MATERIALS AND METHODS
Pipeline structure and organization.
(i) Bioinformatics pipeline. The VPipe standard analysis pipeline (Fig. 1) processes raw FASTQ data generated on Illumina (Illumina, San Diego, CA), and Ion Torrent platforms by user request (Thermo Fisher Scientific, Waltham, MA). The raw FASTQ sequencing reads (paired-end reads) are first filtered to remove human sequences using the Bowtie2 aligner (version 2.3.5.1) (35), based on recruitment to the hg19 reference genome (43). Sequence reads are then trimmed to remove primers and adapters using Cutadapt (version 2.3) (31), which also filters out any reads shorter than 50 bp or with a Phred quality score of less than 20. To prevent biased coverage of genomic regions, duplicate reads are removed with the Python program dedup.py (32). The resultant FASTQ reads are assembled de novo using SPAdes (version 3.15.0) (44) with the kmer parameter “-k 21,33,55,77,99,121” for data sets with read lengths of >130 bp; otherwise, “-k 21,33,55,77,99.” Assembled contigs are compared against the NCBI nonredundant database by BLASTN (version 2.9.0) (45). Nucleotide alignment scores are used to categorize contigs according to their similarity to viral pathogens.
For selected viral groups, filtered FASTQ reads are processed through a reference recruitment assembly module in addition to de novo assembly. At present, only SARS-CoV-2 data are processed through the reference recruitment module, where a guided assembly is conducted using the SARS-CoV-2 reference strain Wuhan-Hu-1 (MN908947). A hard trim of 30 nucleotides is applied on each end of sequencing reads using Cutadapt (version 2.3) to remove sequence over potential primer binding regions (since many labs are employing amplicon-based strategies for targeted SARS-CoV-2 sequencing). Trimmed reads are then aligned using Bowtie2 aligner (version 2.1.0). Samtools (version 1.10) is then used to generate sorted .bam files, which are then used to generate bedGraph files. Freebayes (version 1.0.2) is then used to generate .vcf files, and BEDTools (version 2.27.1) is used to assemble a consensus fasta sequence file for the SARS-CoV-2 specimens. Reference and new consensus sequences are aligned using kalign (version 1.04).
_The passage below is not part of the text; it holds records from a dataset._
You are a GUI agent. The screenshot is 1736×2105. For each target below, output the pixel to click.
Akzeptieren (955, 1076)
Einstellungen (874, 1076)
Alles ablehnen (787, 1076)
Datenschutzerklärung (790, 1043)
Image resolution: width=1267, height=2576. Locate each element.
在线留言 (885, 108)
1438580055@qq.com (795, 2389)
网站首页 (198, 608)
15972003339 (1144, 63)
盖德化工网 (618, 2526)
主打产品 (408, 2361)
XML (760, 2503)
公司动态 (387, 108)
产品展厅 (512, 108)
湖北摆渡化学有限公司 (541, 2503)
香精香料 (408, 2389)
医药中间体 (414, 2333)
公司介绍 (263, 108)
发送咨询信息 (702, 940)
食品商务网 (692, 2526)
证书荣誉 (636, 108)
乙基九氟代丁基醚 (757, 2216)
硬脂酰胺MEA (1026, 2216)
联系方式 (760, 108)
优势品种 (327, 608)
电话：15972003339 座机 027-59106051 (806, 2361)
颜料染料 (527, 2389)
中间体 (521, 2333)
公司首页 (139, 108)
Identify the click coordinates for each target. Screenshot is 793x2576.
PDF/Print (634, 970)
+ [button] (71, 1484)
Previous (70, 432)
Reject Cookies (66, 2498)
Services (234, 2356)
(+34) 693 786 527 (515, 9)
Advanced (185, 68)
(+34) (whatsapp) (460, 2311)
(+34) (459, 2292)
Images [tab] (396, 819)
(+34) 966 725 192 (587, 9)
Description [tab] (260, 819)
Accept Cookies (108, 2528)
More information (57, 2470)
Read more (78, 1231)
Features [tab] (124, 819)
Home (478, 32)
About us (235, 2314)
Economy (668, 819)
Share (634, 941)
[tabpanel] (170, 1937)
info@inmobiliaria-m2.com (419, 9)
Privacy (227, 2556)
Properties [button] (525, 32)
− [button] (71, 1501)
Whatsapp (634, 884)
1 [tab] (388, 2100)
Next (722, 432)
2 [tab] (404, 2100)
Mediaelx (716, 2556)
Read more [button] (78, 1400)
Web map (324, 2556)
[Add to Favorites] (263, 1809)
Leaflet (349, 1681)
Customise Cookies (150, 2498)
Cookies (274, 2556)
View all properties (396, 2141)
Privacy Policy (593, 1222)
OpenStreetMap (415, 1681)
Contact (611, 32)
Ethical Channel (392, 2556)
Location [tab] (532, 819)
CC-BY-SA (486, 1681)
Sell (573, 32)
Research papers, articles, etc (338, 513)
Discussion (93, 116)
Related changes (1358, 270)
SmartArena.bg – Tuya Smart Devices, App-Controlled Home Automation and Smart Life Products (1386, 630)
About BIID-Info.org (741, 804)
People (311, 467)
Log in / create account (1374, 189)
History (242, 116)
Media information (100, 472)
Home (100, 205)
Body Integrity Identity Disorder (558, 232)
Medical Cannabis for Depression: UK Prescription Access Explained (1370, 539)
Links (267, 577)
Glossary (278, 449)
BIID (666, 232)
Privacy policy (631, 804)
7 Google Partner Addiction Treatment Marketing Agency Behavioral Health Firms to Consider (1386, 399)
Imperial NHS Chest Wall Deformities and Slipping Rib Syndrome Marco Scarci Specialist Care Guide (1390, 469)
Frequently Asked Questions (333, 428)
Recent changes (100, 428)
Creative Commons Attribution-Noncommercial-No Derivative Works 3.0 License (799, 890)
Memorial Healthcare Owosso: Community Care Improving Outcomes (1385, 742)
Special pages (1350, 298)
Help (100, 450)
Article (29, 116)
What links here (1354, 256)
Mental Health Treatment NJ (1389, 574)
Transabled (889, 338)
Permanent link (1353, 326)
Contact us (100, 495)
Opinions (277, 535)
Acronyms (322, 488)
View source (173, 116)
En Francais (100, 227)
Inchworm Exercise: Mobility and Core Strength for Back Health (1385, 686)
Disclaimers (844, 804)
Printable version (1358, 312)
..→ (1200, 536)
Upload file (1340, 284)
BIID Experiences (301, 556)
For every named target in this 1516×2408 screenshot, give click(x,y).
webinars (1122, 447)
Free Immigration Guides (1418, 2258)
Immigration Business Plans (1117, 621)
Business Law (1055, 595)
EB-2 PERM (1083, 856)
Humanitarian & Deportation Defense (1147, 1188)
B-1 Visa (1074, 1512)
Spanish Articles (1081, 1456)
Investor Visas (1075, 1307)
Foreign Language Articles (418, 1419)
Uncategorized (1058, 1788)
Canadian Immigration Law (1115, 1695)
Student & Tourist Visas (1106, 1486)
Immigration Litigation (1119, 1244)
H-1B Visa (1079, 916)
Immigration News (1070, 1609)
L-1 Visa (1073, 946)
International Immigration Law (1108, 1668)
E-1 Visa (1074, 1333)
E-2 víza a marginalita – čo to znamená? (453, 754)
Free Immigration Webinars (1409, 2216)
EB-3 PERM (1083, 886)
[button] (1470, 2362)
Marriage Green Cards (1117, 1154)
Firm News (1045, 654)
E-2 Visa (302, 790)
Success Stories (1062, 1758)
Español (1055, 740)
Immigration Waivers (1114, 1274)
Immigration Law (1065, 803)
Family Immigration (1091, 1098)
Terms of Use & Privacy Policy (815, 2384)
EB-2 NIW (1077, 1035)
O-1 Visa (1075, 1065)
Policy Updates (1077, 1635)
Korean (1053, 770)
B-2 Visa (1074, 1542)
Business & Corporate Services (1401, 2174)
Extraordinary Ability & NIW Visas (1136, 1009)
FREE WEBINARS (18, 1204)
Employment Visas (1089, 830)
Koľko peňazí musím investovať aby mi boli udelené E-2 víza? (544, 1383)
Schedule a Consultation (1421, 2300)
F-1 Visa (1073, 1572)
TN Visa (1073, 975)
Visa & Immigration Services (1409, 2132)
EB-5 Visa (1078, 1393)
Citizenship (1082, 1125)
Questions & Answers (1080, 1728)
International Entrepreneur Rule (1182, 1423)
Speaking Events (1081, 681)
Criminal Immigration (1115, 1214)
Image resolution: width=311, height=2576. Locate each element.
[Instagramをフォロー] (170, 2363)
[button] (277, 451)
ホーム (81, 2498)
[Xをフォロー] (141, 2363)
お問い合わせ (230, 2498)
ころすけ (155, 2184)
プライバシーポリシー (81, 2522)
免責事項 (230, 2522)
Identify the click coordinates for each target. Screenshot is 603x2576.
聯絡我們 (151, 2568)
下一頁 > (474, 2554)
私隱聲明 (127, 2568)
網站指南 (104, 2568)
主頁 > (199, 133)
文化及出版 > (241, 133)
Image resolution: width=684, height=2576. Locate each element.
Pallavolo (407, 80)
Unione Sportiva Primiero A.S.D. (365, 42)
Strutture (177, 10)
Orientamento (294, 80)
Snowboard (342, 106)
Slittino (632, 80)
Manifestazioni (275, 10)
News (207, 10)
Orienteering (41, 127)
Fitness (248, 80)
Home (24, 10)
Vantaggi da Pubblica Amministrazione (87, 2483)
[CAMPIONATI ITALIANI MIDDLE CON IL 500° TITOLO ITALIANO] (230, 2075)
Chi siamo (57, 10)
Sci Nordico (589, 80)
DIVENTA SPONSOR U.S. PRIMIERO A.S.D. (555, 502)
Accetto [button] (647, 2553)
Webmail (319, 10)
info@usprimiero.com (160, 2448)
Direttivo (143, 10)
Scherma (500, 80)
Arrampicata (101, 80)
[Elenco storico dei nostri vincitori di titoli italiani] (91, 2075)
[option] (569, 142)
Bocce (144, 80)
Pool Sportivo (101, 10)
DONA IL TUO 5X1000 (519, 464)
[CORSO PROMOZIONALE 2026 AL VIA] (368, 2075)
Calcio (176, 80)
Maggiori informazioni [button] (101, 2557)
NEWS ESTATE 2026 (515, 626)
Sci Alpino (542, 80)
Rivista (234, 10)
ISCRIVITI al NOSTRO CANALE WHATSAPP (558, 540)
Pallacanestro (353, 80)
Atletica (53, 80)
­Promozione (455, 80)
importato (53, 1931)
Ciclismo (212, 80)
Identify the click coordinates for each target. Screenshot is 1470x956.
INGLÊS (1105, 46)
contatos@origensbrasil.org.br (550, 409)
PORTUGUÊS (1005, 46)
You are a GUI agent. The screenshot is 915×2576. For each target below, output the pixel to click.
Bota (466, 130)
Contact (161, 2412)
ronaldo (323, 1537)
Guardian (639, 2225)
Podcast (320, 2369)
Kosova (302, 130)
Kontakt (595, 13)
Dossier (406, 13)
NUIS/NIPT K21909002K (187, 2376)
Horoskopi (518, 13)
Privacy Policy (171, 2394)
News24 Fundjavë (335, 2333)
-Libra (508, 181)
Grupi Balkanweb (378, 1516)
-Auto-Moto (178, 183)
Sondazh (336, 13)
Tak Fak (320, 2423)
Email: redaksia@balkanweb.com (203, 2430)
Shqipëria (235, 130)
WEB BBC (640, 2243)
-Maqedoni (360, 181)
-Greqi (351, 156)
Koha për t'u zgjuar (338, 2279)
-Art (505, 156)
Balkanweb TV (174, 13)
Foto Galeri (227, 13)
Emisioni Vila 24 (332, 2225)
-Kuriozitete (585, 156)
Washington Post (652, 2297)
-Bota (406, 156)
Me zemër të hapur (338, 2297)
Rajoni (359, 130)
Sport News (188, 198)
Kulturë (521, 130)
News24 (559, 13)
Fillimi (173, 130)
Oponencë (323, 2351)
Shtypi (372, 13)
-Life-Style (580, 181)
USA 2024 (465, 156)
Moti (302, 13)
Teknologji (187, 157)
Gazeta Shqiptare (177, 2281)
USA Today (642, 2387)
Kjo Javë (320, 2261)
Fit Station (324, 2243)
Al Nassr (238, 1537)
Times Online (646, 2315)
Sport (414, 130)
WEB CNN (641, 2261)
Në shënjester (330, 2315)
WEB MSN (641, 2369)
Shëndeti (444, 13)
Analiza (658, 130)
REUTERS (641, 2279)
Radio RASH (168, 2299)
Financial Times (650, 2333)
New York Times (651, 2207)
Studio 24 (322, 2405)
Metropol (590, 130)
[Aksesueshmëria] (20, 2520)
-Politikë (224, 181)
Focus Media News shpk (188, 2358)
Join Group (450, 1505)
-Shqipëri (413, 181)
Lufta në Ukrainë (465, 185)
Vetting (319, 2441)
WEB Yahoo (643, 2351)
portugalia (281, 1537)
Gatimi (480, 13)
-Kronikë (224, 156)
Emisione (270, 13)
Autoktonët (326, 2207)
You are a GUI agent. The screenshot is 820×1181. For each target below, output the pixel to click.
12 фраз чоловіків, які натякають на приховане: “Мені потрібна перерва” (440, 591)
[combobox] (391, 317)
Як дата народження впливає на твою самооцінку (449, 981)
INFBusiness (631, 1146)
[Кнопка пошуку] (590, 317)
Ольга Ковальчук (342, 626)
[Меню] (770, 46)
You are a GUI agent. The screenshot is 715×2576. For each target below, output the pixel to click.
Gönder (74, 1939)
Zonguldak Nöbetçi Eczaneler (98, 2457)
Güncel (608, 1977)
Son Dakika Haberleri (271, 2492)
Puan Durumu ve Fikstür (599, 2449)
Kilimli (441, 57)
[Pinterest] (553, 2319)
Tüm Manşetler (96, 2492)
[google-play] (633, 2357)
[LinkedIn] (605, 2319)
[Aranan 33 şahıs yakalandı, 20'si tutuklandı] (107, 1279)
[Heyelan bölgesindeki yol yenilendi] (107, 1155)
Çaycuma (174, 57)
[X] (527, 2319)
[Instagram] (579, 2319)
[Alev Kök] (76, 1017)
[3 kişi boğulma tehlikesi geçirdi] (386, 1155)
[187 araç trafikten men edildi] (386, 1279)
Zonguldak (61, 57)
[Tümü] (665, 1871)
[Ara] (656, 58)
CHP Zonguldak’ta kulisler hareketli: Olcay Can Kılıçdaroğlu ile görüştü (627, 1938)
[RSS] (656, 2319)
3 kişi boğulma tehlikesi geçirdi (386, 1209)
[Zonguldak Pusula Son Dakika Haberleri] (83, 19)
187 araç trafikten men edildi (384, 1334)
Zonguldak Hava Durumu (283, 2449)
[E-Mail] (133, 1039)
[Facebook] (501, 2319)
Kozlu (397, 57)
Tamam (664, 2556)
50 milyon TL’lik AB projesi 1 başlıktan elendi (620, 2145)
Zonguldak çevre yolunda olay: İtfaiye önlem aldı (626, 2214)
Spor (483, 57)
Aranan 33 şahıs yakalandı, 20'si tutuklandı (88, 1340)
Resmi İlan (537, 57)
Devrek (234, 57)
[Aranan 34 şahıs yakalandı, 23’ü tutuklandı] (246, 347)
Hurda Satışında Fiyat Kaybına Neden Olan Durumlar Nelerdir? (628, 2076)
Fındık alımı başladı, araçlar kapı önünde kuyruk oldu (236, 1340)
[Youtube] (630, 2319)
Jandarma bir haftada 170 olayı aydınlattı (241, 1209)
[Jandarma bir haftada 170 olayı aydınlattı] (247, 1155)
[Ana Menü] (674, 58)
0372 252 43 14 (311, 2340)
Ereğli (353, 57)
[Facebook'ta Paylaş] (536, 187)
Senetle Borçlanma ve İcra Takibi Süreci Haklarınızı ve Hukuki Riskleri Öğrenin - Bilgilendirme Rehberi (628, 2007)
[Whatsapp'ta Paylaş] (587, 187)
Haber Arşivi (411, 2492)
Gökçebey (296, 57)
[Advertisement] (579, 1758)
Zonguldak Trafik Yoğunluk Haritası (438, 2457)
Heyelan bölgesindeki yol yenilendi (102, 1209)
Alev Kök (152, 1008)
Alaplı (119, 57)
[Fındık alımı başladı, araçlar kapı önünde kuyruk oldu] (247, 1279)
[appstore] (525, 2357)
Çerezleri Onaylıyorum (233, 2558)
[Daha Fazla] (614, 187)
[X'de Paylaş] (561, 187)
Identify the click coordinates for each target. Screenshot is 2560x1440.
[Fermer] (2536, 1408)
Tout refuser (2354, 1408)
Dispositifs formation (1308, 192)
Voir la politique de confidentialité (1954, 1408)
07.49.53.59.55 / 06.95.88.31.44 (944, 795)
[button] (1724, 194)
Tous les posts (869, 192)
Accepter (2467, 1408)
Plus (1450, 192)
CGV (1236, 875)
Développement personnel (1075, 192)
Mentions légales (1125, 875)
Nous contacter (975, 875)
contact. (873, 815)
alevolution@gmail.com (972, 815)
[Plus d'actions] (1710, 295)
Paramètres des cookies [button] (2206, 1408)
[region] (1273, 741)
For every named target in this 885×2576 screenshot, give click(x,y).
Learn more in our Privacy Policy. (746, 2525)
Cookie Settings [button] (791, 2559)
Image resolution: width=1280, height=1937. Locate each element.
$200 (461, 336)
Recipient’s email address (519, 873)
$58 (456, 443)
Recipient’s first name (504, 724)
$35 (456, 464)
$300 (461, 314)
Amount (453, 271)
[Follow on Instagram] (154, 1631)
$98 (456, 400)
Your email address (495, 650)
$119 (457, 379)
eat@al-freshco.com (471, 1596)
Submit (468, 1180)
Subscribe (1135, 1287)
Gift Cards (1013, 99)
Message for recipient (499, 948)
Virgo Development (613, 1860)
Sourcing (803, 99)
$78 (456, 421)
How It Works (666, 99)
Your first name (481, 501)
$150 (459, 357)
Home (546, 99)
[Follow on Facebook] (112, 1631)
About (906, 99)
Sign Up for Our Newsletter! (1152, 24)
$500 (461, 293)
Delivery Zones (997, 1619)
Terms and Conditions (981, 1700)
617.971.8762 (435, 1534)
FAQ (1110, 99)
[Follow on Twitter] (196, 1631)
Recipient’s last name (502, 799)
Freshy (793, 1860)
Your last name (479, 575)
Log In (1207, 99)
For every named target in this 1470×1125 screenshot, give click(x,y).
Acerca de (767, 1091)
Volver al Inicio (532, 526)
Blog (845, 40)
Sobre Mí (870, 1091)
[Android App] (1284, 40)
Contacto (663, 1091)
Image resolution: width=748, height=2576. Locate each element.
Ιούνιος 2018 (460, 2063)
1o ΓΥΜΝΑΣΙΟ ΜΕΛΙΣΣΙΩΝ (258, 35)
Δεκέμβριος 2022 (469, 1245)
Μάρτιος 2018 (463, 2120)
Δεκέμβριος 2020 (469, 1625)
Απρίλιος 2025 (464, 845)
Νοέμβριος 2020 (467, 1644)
(ii) Pipeline architecture. Data flow in VPipe is coordinated by four major components which control access, data analysis, storage, and visualization, respectively (Fig. S2). The Data Transfer tool, a supporting application from CDC OAMD, enables batch uploads from multiple directories corresponding to different NGS runs to be processed through VPipe. The Data Processing Layer monitors sequencing data upload to the Data Transfer tool (accessible to external users with a VPipe account) and initializes automation of the “Bioinformatics Analysis Pipeline.” The VPipe Software Modules (Fig. 1) which encompass the Data Processing and Database layers (Fig. S2), are hidden from the user and run automatically without user interaction. The VPipe Database layer utilizes MongoDB, which provides a centralized database for NGS analysis results. The Data Visualization component utilizes the MERN architecture (MongoDB, ExpressJS, ReactJS, NodeJS) to modulate the flow of information from the database to a webpage to display the final results.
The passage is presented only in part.